La recherche a également attiré l’attention sur le fait que les soins sont une question de politique importante aux niveaux étatique et national. Cela a incité le ministère des services sociaux du comté de Nakuru à prendre les rênes des questions de garde d’enfants, en faisant pression pour l’achèvement des lignes directrices pour la prestation de soins et en assurant la collaboration entre plusieurs ministères.

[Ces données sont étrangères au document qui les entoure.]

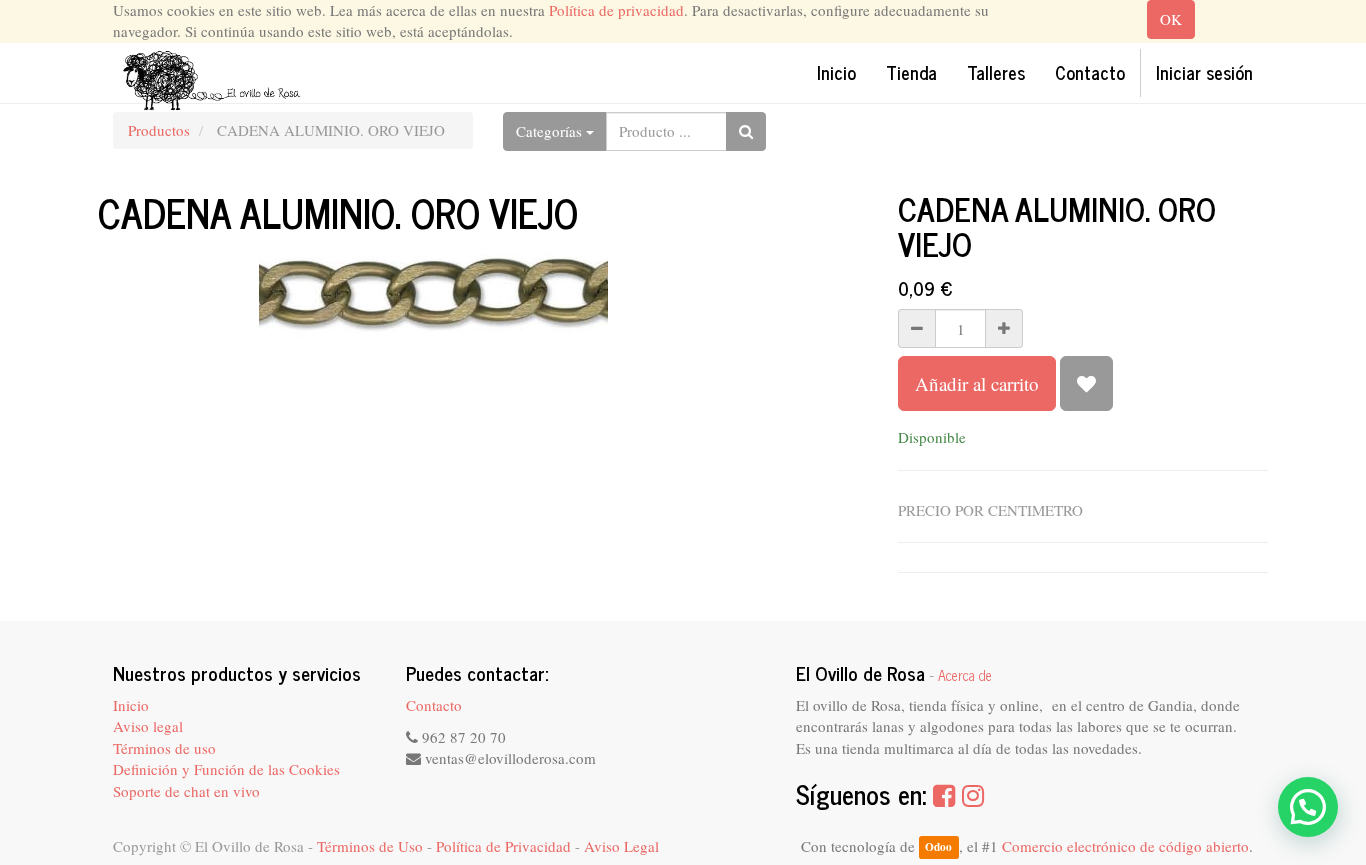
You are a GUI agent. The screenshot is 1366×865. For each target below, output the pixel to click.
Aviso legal (148, 726)
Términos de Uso (370, 846)
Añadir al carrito (977, 383)
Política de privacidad (616, 10)
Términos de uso (164, 748)
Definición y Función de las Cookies (226, 769)
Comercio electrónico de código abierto (1125, 846)
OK (1171, 19)
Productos (159, 130)
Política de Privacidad (503, 846)
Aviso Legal (621, 846)
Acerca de (965, 675)
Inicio (131, 705)
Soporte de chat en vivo (186, 791)
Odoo (938, 847)
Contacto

L’équipe de recherche a également contribué à l’élaboration d’une nouvelle politique nationale de soins pour le Kenya – en cours d’approbation par le Cabinet – qui vise à reconnaître, à réduire et à mieux répartir le travail de soins tout en améliorant les conditions de travail dans le secteur des soins.
Changer les mentalités des couples concernant le partage des soins
Dans les zones rurales du Rwanda, l’Institute of Policy Analysis and Research a évalué le modèle de changement de comportement des Réseaux des femmes chez les ménages comptant des enfants de moins de 12 ans. Le modèle a amené les hommes et les couples à réfléchir à la planification familiale, à la violence sexiste, à la masculinité positive et au travail de soins non rémunéré, tandis que les femmes ont été formées aux finances et à l’entrepreneuriat et encouragées à entreprendre un travail rémunéré. Les ménages ont également eu accès à des réservoirs d’eau communs afin de réduire le temps consacré à la collecte de l’eau. Pour les femmes, cette combinaison d’interventions a entraîné une augmentation de 92 % du travail rémunéré et une réduction de 10 % de la pauvreté vécue. Les couples ont constaté qu’ils avaient beaucoup plus de temps à consacrer à la ferme familiale, ce qui leur a permis de générer des revenus. Les femmes ont également subi moins de stress et une réduction de la violence entre partenaires intimes. Il est intéressant de noter qu’à mesure que les revenus de leurs épouses augmentaient, les hommes ont signalé une augmentation de 20 % de la pauvreté vécue. Selon les chercheurs, cela témoigne d’un changement chez les hommes qui, après avoir considéré le revenu gagné comme « leur propre argent », le considèrent maintenant comme une ressource du ménage.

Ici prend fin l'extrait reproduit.